• **Task**: Please return all lines from the records below that include the string "This".

-.-.-

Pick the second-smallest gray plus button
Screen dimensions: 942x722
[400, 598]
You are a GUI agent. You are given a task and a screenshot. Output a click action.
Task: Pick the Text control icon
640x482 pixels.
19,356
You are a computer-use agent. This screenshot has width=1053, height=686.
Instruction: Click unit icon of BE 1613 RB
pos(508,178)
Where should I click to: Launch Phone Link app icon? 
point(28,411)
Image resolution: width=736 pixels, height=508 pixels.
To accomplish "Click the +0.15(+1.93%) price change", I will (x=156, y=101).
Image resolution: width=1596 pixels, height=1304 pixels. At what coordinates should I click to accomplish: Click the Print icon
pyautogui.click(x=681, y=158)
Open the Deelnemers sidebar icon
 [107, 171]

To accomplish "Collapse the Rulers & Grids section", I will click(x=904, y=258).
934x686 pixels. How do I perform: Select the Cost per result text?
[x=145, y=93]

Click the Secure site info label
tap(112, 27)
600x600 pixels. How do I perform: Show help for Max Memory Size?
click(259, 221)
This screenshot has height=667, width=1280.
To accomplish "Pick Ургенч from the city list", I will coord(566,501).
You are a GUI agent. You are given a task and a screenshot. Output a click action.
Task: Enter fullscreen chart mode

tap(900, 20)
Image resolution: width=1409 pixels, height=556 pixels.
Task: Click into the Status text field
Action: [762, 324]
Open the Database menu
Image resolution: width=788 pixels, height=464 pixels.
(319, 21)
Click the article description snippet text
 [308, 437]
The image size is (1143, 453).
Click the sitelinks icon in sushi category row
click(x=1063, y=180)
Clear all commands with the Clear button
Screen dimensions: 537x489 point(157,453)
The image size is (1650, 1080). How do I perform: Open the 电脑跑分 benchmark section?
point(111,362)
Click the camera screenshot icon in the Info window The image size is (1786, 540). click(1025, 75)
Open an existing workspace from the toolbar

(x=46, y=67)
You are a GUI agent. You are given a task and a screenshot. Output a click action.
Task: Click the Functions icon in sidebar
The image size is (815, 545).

-.-.-

• **Output**:
You are a computer-use agent. This screenshot has width=1053, height=686.
This screenshot has height=667, width=1280.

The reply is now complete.